## Classification of VOC 2012 Dataset using VGG19

**Created:** 04/21/21

**Author:** Muqtada Hussain Mohammed

**Email:** muqtada.husn@gmail.com

Downloading VOC 2012 dataset (Update the link from http://host.robots.ox.ac.uk:8080/pascal/VOC/voc2012/#data if it is broken)

In [None]:
%%bash
gdown http://host.robots.ox.ac.uk:8080/pascal/VOC/voc2012/VOCtrainval_11-May-2012.tar
tar -xvf VOCtrainval_11-May-2012.tar > /dev/null

This step is to import necessary libraries for building our neural networks. I have used  Keras primarily to build the model

In [None]:
from tensorflow.keras.preprocessing import image
from tensorflow.keras.models import Model
from tensorflow.keras.applications.vgg19 import VGG19,preprocess_input,decode_predictions
from tensorflow.keras.applications import VGG19
from keras.models import Sequential
from keras.layers import Activation, Dense
from imutils import paths
from pathlib import Path
import xml.etree.ElementTree as ET
import numpy as np
import matplotlib.pyplot as plt
import cv2
import os
import matplotlib.pyplot as plt


Mount Google Drive only if necessary (If you have files stored on google drive which works only on google colab)

In [None]:
from google.colab import drive
drive.mount('/content/drive')

Loading a pre-trained VGG19 model

In [None]:
model = VGG19(weights='imagenet', include_top=True)

Model summary of VGG19

In [None]:
model.summary()

In [None]:
#Getting second last layer of the model and redefine it according to the VOC2012s class size (20)
last_layer = model.layers[-2].output
new_model = Dense(20, activation='softmax', name='VOC2012')(last_layer)
new_model = Model(model.input, new_model, name='VGG19_VOC2012Classification')
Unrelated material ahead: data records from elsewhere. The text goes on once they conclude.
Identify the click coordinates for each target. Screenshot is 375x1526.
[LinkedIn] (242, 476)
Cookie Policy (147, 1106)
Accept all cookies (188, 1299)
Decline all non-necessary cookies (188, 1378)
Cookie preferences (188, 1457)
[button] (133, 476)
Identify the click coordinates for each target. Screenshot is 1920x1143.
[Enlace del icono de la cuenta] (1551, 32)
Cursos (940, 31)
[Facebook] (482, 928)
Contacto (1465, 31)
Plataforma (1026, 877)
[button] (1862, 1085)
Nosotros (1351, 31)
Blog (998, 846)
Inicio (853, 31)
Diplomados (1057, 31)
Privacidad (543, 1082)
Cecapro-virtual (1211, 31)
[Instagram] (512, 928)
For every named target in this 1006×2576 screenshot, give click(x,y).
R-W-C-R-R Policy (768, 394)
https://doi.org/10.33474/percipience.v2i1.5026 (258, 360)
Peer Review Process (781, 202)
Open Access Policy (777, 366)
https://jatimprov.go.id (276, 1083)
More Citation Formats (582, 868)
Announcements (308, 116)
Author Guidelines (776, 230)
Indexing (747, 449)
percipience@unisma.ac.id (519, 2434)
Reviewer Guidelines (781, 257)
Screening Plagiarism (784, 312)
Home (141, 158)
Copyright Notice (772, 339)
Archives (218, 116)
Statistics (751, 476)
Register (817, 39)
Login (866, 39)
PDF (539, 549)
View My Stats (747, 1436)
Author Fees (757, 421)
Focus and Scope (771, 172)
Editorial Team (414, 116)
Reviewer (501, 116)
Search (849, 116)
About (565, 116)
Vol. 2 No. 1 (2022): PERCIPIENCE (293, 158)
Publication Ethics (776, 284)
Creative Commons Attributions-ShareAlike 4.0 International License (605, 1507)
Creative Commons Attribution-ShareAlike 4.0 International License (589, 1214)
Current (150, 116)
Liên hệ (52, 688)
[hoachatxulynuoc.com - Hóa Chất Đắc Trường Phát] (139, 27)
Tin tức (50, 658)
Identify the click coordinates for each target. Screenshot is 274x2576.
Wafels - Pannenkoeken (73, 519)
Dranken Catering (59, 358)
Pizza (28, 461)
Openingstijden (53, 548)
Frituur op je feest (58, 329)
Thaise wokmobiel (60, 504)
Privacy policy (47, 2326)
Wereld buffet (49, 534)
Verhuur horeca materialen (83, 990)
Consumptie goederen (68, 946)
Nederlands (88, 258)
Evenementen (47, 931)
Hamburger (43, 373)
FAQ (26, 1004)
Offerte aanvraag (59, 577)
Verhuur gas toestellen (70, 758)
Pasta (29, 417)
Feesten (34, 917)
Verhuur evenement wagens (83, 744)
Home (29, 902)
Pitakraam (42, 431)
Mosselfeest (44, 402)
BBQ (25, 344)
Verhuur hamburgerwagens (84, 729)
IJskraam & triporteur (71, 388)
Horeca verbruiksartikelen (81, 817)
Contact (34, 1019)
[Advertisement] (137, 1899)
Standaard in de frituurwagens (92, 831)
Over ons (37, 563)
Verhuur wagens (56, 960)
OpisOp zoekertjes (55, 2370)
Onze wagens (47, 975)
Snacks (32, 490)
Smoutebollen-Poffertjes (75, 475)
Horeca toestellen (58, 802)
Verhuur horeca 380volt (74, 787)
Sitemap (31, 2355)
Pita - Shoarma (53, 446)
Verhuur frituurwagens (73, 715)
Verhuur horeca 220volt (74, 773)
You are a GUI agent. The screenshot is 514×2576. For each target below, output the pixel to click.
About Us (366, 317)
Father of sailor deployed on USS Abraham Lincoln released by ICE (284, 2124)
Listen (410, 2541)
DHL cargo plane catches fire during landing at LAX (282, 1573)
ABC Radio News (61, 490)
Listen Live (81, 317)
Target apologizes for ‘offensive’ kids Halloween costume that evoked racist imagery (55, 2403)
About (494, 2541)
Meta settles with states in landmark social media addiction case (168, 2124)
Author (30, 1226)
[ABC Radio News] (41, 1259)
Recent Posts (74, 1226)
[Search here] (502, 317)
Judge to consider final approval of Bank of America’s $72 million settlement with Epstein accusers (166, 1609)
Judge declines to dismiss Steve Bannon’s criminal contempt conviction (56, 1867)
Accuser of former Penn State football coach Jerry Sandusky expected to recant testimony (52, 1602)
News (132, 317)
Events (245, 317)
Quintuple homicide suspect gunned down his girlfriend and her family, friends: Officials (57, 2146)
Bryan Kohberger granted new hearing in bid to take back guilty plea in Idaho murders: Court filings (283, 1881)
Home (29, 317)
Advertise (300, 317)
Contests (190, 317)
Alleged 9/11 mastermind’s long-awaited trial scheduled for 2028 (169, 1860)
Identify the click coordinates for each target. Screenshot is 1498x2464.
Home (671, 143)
#To reduce no of trainable parameters, VGG19 layers must be made non trainable
for layer in new_model.layers[:-1]: layer.trainable=False

#Compiling the new model
new_model.compile(optimizer='Adam',
              loss='categorical_crossentropy', metrics=['accuracy'])
new_model.summary()

Initializing data (x), label(y), class and path variables

In [None]:
data=[]
labels=[]
classes= {'person':0,'bird':1, 'cat':2, 'cow':3, 'dog':4, 'horse':5, 'sheep':6,'aeroplane':7, 'bicycle':8, 'boat':9, 'bus':10, 'car':11, 'motorbike':12, 'train':13,'bottle':14, 'chair':15, 'diningtable':16, 'pottedplant':17, 'sofa':18, 'tvmonitor':19}
pathlist = Path('/content/VOCdevkit/VOC2012/JPEGImages').rglob('*.jpg')

Preprocessing Data

In [None]:
#Loading image data and labels from the given path
for p in pathlist:
  y_label=np.zeros(20).astype(int)
  act_label=set()
  img_path=str(p)
  img = image.load_img(img_path, target_size=(224, 224))
  x = image.img_to_array(img)
  x = np.expand_dims(x, axis=0)
  x = preprocess_input(x)
  yhat = model.predict(x)
  label = decode_predictions(yhat)
  label = label[0][0]

#Printing VGG19 predicted label on the raw data since VGG19 is able to classify images into 1000 predefined classes
  #print('VGG19 Label: %s (%.2f%%)' % (label[1], label[2]*100))
  data.append(x)
  lbl_path=str(p).replace('.jpg','.xml').replace('JPEGImages','Annotations')
  tree = ET.parse(lbl_path)
  root = tree.getroot()
  for child in root:
      if child.tag=='object':
        for subchild in child:
          if subchild.tag=='name':
            act_label.add(subchild.text)

#Printing actual labels from the raw data to compare with VGG19 predicted labels
  #print(f'Actual Labels: {act_label}\n\n')
  for i in act_label:     #One hot encoding of the labels
      y_label[classes[i]]=1
  labels.append(np.array(y_label))

Converting and reshaping image/label data to make them compatible with VGG19 model input

In [None]:
data2=np.array(data)
data2=data2.reshape(50,224,224,3)
labels2=np.array(labels)

Printing number of data points for reference

In [None]:
print(f'No of data points: {len(data)}')

Training the modified model to classify given dataset into 20 classes, with 80-20% test-validation split

In [None]:
es = EarlyStopping(monitor='val_loss', mode='min', verbose=1)

model_hist=new_model.fit(
    x=data2,
    y=labels2,
    batch_size=None,
    epochs=100,
    verbose=1,
    callbacks=[es],
    validation_split=0.2,
    validation_data=None,
    shuffle=True,
    class_weight=None,
    sample_weight=None,
    initial_epoch=0,
    steps_per_epoch=None,
    validation_steps=None,
    validation_batch_size=None,
    validation_freq=1,
    max_queue_size=10,
    workers=1,
    use_multiprocessing=False,
)

Plotting training history to understand training of the model

In [None]:
pyplot.plot(model_hist.history['loss'], label='train')
pyplot.plot(model_hist.history['val_loss'], label='test')
pyplot.legend()
pyplot.show()

Making predictions on the given image using the trained model

In [None]:
  img = image.load_img('/content/drive/MyDrive/JPEGImages/xxxx.jpeg', target_size=(224, 224))
  plt.imshow(img)
  plt.axis('off')
  x = image.img_to_array(img)
  x = np.expand_dims(x, axis=0)
  x = preprocess_input(x)
  res_new = new_model.predict(x)
  for i in classes.keys():
    if classes[i]==res_new.argmax():
      print(f'This looks like a {i}')